How to deduce the CDF of $W=I^2R$ from the PDFs of $I$ and $R$ independent
Given pdf of $I$ and $R$ (both $I$ and $R$ are independent RV's), how to find cdf of $W =I^2R$?
Where,
$$ \begin{align} f_I(i)&=6i(1-i), &0 \leq i \leq 1 \\ f_R(r)&=2r, &0 \leq r\leq 1. \end{align} $$
Solution 1:
The simplest and surest way to compute the distribution density or probability of a random variable is often to compute the means of functions of this random variable. In the case at hand, one wants to write $\mathrm E(g(W))$ as $$ \color{blue}{\mathrm E(g(W))=\int g(w)f(w)\mathrm{d}w}, $$ for every bounded measurable function $g$, then one can be sure that $f$ is the density of the distribution of $W$. So, in a way, the functions $g$ play the role of a dummy variable and one wants the equality above to hold for every $g$.

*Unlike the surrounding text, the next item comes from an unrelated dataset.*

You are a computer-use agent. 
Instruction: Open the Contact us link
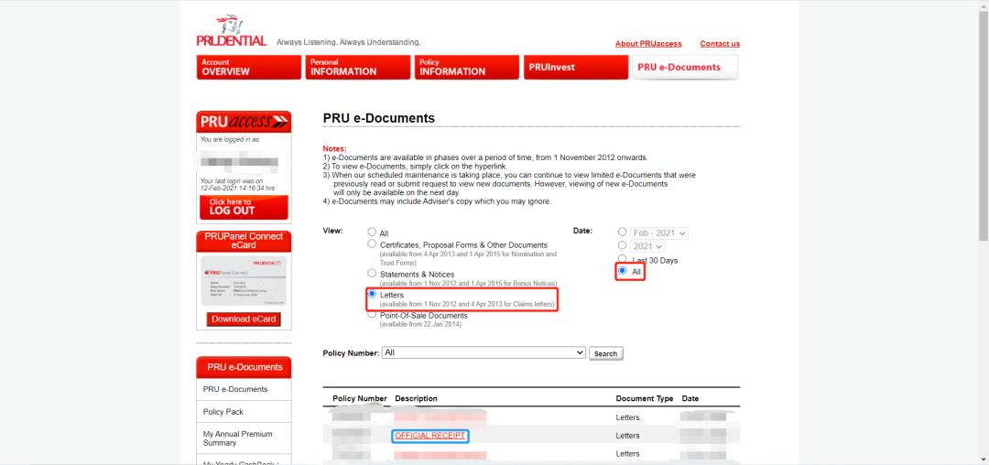click(720, 44)
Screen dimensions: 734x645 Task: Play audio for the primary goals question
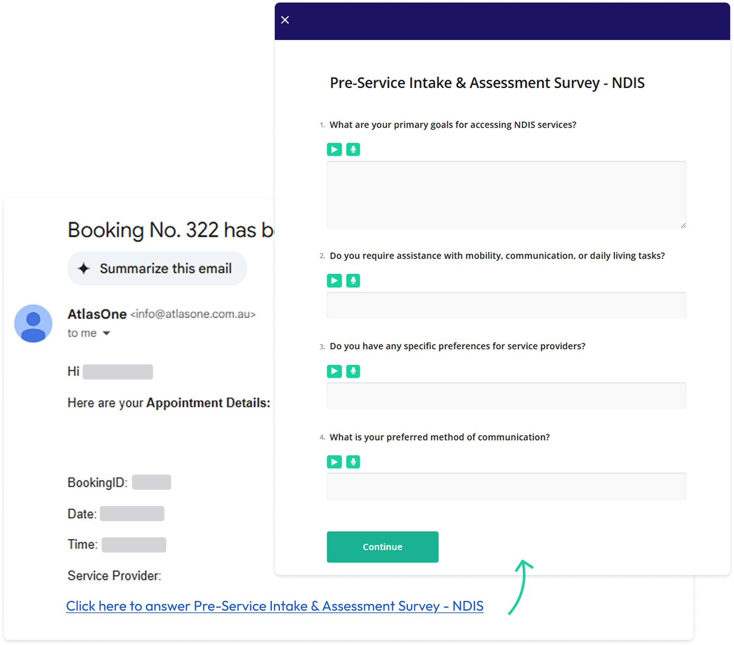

Naturally $W=I^2R$ hence $\mathrm E(g(W))$ is a priori a double integral, but one can be sure that a change of variable will save the day. So, applying the definitions, $\mathrm E(g(W))=\mathrm E(g(I^2R))$ and $$ \mathrm E(g(I^2R))=\iint g(x^2y)\cdot[0\leqslant x\leqslant 1]\cdot6x(1-x)\cdot[0\leqslant y\leqslant 1]\cdot2y\cdot\mathrm{d}x\mathrm{d}y, $$ where, for every property $\mathfrak{A}$, Iverson bracket $[\mathfrak{A}]$ denotes $1$ if $\mathfrak{A}$ holds and $0$ otherwise.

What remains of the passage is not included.